During my research for the case scenario, all CPU cores budget been spent only on pathing / avoidance. Been messing with settings and map chunking etc. But no avail to get good performance out of it, in comparison to Unity Agents based NavMesh.
I found similar analysis by others, when digging in to the subject. So I am not alone with such conclusions. My so far conclusion is, unless someone got other tricks that I am not aware of that if wanting NavMesh navigation and avoidance on large maps, with many agents, A*PP is not way to go. It seems it is good enough for small maps. But so is Unity solution.
However, you can disable avoidance and use other features, to get good results out of it. For example getting only paths alone, without avoidance. For example giving units formation move direction, instead pathing for individual units.

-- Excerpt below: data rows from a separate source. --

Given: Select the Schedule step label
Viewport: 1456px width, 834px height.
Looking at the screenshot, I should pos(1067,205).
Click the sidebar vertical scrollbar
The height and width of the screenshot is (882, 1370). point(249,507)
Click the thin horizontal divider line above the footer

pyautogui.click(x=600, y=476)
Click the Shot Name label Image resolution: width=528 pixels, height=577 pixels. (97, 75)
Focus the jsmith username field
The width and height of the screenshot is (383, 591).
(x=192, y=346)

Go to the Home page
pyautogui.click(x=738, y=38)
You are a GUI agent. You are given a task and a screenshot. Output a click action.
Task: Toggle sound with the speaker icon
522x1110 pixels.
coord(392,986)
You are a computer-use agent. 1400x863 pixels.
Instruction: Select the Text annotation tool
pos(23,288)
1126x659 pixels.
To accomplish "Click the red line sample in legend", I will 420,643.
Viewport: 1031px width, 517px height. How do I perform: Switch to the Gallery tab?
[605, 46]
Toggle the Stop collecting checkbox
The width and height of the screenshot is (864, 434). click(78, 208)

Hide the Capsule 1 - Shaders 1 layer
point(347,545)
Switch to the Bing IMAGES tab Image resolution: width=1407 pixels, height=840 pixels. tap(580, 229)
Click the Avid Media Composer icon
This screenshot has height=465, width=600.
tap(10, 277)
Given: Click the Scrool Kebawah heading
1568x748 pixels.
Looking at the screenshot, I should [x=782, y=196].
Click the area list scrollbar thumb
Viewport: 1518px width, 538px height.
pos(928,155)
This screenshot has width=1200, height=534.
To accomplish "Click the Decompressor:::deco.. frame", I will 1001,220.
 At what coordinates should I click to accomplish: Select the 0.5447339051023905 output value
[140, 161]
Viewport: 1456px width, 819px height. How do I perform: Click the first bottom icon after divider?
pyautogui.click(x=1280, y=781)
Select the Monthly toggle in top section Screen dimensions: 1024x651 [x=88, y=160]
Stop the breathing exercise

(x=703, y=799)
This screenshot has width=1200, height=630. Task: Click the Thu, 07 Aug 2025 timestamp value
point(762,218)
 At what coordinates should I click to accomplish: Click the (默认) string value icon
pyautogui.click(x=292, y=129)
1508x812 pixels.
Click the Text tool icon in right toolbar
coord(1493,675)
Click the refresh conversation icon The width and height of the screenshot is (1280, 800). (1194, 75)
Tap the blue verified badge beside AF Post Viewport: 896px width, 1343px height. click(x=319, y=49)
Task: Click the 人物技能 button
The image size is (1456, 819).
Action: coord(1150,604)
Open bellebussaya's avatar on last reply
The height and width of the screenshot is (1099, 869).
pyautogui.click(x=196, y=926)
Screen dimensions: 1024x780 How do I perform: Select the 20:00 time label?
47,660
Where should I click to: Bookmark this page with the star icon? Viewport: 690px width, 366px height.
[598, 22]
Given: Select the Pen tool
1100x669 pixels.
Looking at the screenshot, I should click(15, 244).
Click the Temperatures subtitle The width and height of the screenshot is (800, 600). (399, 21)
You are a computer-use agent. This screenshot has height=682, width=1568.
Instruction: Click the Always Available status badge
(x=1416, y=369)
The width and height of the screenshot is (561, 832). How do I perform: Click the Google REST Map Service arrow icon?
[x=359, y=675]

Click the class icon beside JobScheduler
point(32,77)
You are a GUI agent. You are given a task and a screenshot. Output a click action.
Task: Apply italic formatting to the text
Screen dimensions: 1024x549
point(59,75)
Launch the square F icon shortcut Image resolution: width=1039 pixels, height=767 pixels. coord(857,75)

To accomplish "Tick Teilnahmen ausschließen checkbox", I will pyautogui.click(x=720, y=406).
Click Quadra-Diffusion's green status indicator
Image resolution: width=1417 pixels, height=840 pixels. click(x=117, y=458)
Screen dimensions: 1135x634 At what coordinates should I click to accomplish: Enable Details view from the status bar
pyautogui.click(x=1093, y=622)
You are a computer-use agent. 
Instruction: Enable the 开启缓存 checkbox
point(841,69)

I find A*PP also great for grid based maps. There is Navigation Crowd asset which is compatible with it and uses flowfield. 10s of thousands of units simulated, in small tower defense game.
But in the end, I have decided that I will stick to new Unity Navigation. It is incomparable better in my use case, specially for controlling over 1000 agents in the map size 1000x1000. In my scenario, I don’t need give move command at the same time. Pathing and behaviour is decent for my use case atm.